(Dataset records)
══════
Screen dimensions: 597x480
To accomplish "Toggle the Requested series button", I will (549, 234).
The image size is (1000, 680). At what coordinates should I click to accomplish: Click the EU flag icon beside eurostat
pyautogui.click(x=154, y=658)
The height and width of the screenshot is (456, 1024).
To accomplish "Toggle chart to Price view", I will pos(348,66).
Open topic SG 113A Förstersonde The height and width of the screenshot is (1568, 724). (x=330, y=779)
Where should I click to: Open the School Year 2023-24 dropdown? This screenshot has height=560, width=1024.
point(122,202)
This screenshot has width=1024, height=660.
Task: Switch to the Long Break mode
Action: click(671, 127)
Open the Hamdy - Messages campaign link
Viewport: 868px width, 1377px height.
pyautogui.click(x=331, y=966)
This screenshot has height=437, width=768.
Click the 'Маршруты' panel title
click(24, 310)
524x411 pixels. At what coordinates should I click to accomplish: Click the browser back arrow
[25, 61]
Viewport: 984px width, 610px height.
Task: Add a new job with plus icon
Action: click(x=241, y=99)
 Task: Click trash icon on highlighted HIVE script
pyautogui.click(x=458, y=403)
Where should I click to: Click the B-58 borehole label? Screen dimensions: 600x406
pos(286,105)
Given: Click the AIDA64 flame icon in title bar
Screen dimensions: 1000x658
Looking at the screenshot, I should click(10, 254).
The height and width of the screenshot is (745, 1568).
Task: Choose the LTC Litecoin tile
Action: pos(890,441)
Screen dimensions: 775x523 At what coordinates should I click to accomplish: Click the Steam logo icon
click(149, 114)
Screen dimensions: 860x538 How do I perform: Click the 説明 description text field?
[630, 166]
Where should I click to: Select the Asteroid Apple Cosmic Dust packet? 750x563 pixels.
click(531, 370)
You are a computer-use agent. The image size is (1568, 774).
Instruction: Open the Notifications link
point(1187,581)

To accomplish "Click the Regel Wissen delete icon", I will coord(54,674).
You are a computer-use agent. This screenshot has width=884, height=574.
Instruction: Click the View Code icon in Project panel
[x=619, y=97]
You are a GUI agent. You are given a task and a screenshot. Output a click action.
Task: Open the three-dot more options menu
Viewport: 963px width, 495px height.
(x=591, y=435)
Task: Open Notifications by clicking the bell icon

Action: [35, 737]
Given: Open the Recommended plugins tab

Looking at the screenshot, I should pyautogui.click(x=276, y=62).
══════
Problem statement — Quote the data above in full, changing nothing.

Written answer —
Screen dimensions: 597x480
To accomplish "Toggle the Requested series button", I will (549, 234).
The image size is (1000, 680). At what coordinates should I click to accomplish: Click the EU flag icon beside eurostat
pyautogui.click(x=154, y=658)
The height and width of the screenshot is (456, 1024).
To accomplish "Toggle chart to Price view", I will pos(348,66).
Open topic SG 113A Förstersonde The height and width of the screenshot is (1568, 724). (x=330, y=779)
Where should I click to: Open the School Year 2023-24 dropdown? This screenshot has height=560, width=1024.
point(122,202)
This screenshot has width=1024, height=660.
Task: Switch to the Long Break mode
Action: click(671, 127)
Open the Hamdy - Messages campaign link
Viewport: 868px width, 1377px height.
pyautogui.click(x=331, y=966)
This screenshot has height=437, width=768.
Click the 'Маршруты' panel title
click(24, 310)
524x411 pixels. At what coordinates should I click to accomplish: Click the browser back arrow
[25, 61]
Viewport: 984px width, 610px height.
Task: Add a new job with plus icon
Action: click(x=241, y=99)
 Task: Click trash icon on highlighted HIVE script
pyautogui.click(x=458, y=403)
Where should I click to: Click the B-58 borehole label? Screen dimensions: 600x406
pos(286,105)
Given: Click the AIDA64 flame icon in title bar
Screen dimensions: 1000x658
Looking at the screenshot, I should click(10, 254).
The height and width of the screenshot is (745, 1568).
Task: Choose the LTC Litecoin tile
Action: pos(890,441)
Screen dimensions: 775x523 At what coordinates should I click to accomplish: Click the Steam logo icon
click(149, 114)
Screen dimensions: 860x538 How do I perform: Click the 説明 description text field?
[630, 166]
Where should I click to: Select the Asteroid Apple Cosmic Dust packet? 750x563 pixels.
click(531, 370)
You are a computer-use agent. The image size is (1568, 774).
Instruction: Open the Notifications link
point(1187,581)

To accomplish "Click the Regel Wissen delete icon", I will coord(54,674).
You are a computer-use agent. This screenshot has width=884, height=574.
Instruction: Click the View Code icon in Project panel
[x=619, y=97]
You are a GUI agent. You are given a task and a screenshot. Output a click action.
Task: Open the three-dot more options menu
Viewport: 963px width, 495px height.
(x=591, y=435)
Task: Open Notifications by clicking the bell icon

Action: [35, 737]
Given: Open the Recommended plugins tab

Looking at the screenshot, I should pyautogui.click(x=276, y=62).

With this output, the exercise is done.